• [Brano scelto]:
■ ■ ■

Il trauma psicologico deriva dall’essere esposto a un evento che si percepisce come potenzialmente pericoloso per la propria vita o per quella altrui, oppure potenzialmente in grado di generare gravi lesioni fisiche a se stessi o agli altri.
Una simile esperienza, accompagnata da intensa paura, orrore, e da un senso d’impotenza, può portare allo sviluppo del Disturbo da Stress Post-Traumatico (PTSD) ed è, inoltre, condizione necessaria affinché si ponga diagnosi di PTSD.
Inizialmente si pensava che il PTSD rappresentasse una sorta di risposta normativa, nella parte estrema di un ipotetico continuum reattivo allo stress, la cui gravità era legata soprattutto all’intensità del trauma. Tuttavia è diventato evidente nel tempo che la risposta di un individuo a un trauma dipende non solo dalle caratteristiche del trauma stesso, ma anche da fattori specifici dell’individuo.
Per la maggior parte delle persone, il trauma psicologico causato dall’esperienza di una grave minaccia ha una durata limitata nel tempo e si caratterizza con disturbi transitori acuti. Anche se transitorie, tali reazioni possono essere molto sgradevoli e sono tipicamente caratterizzate da fenomeni che si possono raggruppare in tre ambiti principali:
- il ricordo dell’esposizione traumatica (flashback, pensieri intrusivi, incubi);
- l’ attivazione (ipervigilanza, insonnia, agitazione, irritabilità, impulsività e rabbia);
- la disattivazione (compresi freezing, evitamento, fuga, confusione, derealizzazione, dissociazione).
Queste reazioni fisiologiche allo stress sono per definizione auto-limitanti e in generale provocano una modesta compromissione funzionale nel tempo. Per una minoranza significativa della popolazione, invece, il trauma psicologico causato dall’esperienza di una grave minaccia, soprattutto se prolungata nel tempo, porta a una sindrome a lungo termine clinicamente definita come PTSD, accompagnata da una compromissione funzionale grave e duratura.
Il PTSD si caratterizza per la presenza di segni e sintomi nei tre domini primari descritti sopra per un periodo superiore a un mese. I segni e i sintomi del PTSD, quindi, sembrano essere l’espressione di una persistente e anormale risposta dei sistemi neurobiologici allo stress del trauma subito.

■ ■ ■

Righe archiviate

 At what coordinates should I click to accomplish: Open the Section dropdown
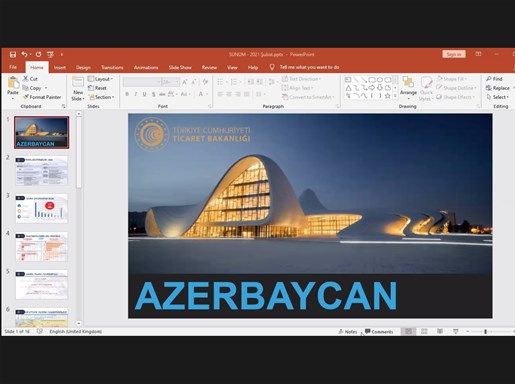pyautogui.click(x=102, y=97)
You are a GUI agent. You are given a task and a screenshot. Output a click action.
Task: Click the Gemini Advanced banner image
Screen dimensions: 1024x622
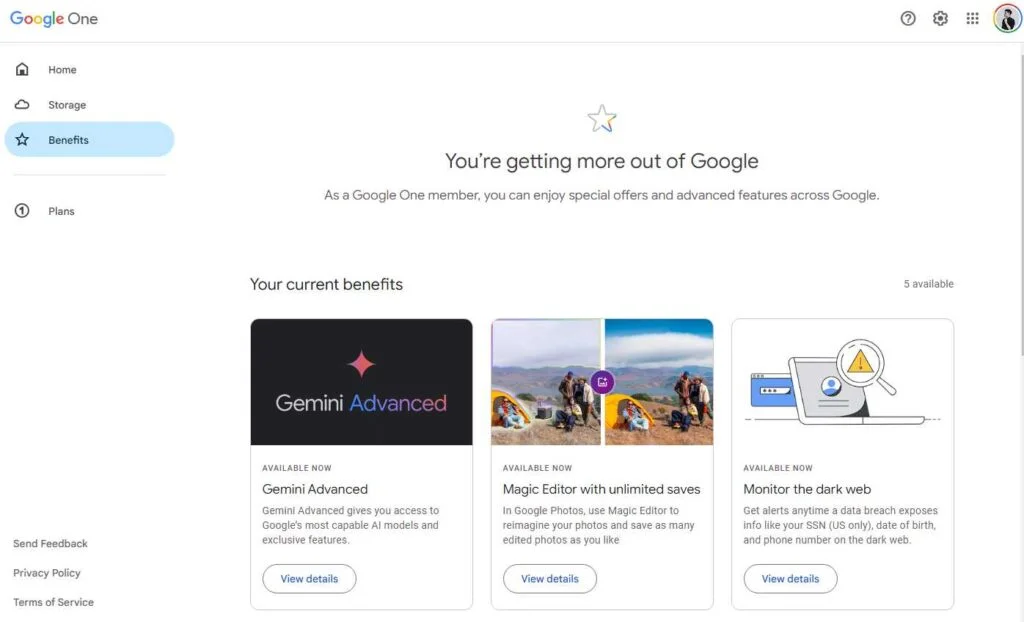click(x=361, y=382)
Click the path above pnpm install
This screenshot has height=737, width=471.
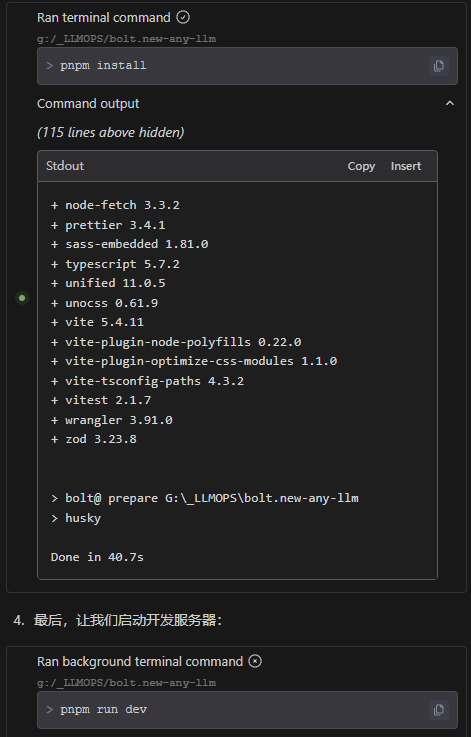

■ ■ ■

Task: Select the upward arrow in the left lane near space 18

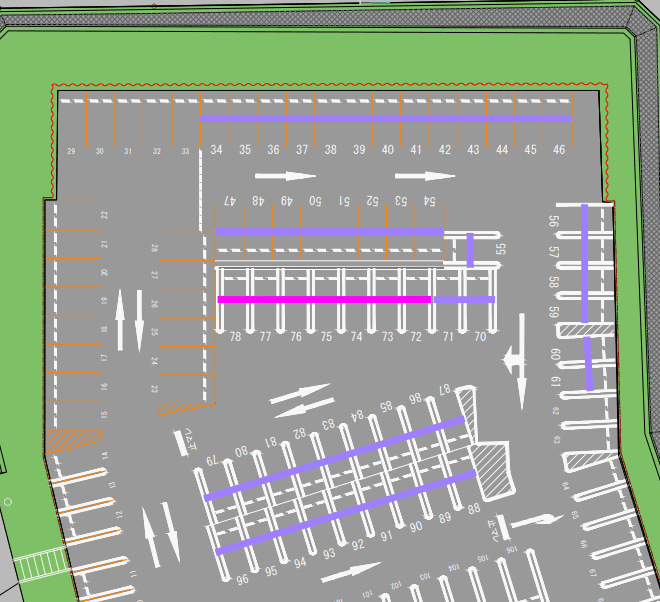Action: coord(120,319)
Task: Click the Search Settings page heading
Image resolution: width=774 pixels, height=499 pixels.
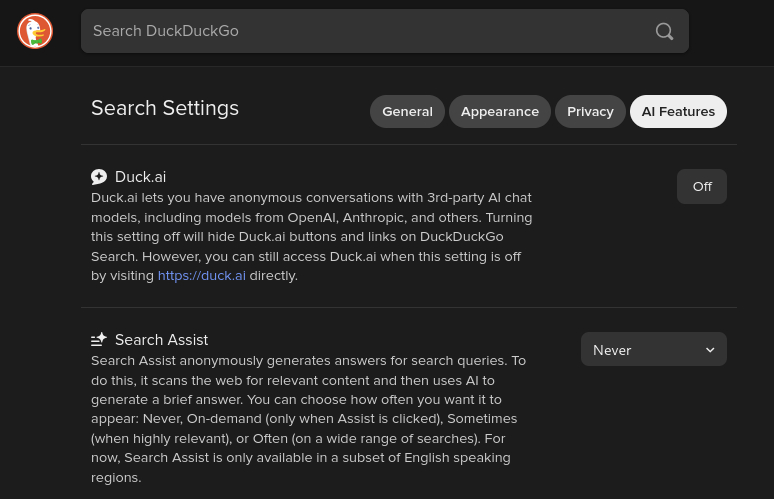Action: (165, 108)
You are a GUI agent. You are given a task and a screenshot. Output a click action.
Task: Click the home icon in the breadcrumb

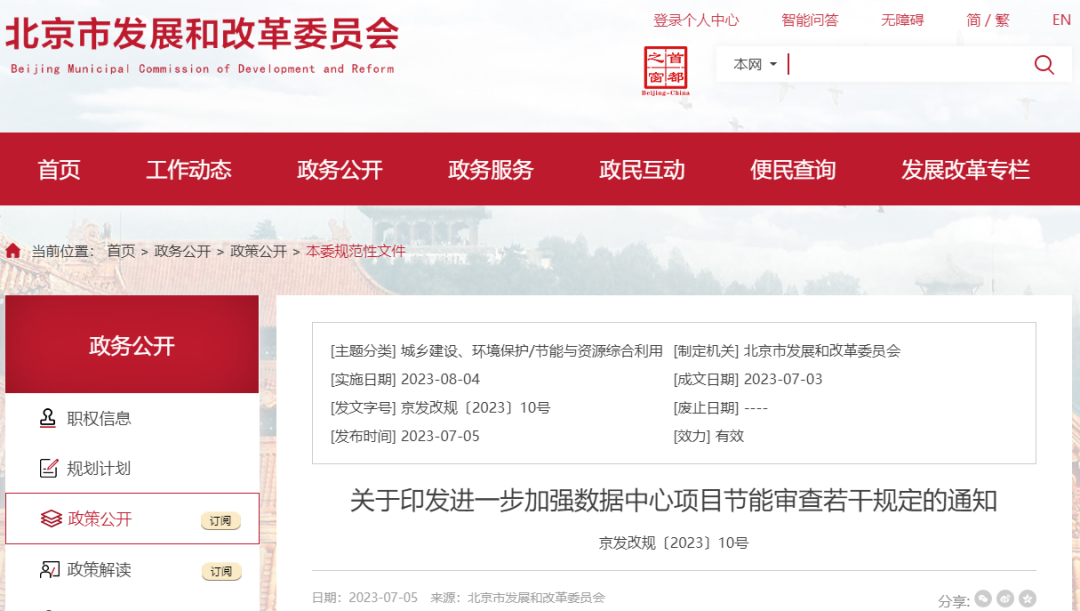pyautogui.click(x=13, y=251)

■ ■ ■

• [I tuoi compiti]:
a) Riscrivi il tratto del brano sul trauma psicologico che va da "Per la maggior" fino a "confusione, derealizzazione, dissociazione).", sostituendo "insonnia" con "disturbi del sonno".
b) Rispondi per favore a queste domande sul brano sul trauma psicologico:
(i) Da che cosa è accompagnata l'esperienza che può portare allo sviluppo del PTSD?
(ii) Come sono definite per definizione le reazioni fisiologiche allo stress?
(iii) Per quanto tempo devono essere presenti i segni e i sintomi perché si parli di PTSD?

• [Soluzioni]:
a)
Per la maggior parte delle persone, il trauma psicologico causato dall’esperienza di una grave minaccia ha una durata limitata nel tempo e si caratterizza con disturbi transitori acuti. Anche se transitorie, tali reazioni possono essere molto sgradevoli e sono tipicamente caratterizzate da fenomeni che si possono raggruppare in tre ambiti principali:
- il ricordo dell’esposizione traumatica (flashback, pensieri intrusivi, incubi);
- l’ attivazione (ipervigilanza, disturbi del sonno, agitazione, irritabilità, impulsività e rabbia);
- la disattivazione (compresi freezing, evitamento, fuga, confusione, derealizzazione, dissociazione).

b)
(i) Da intensa paura, orrore e da un senso d'impotenza.
(ii) Auto-limitanti.
(iii) Per un periodo superiore a un mese.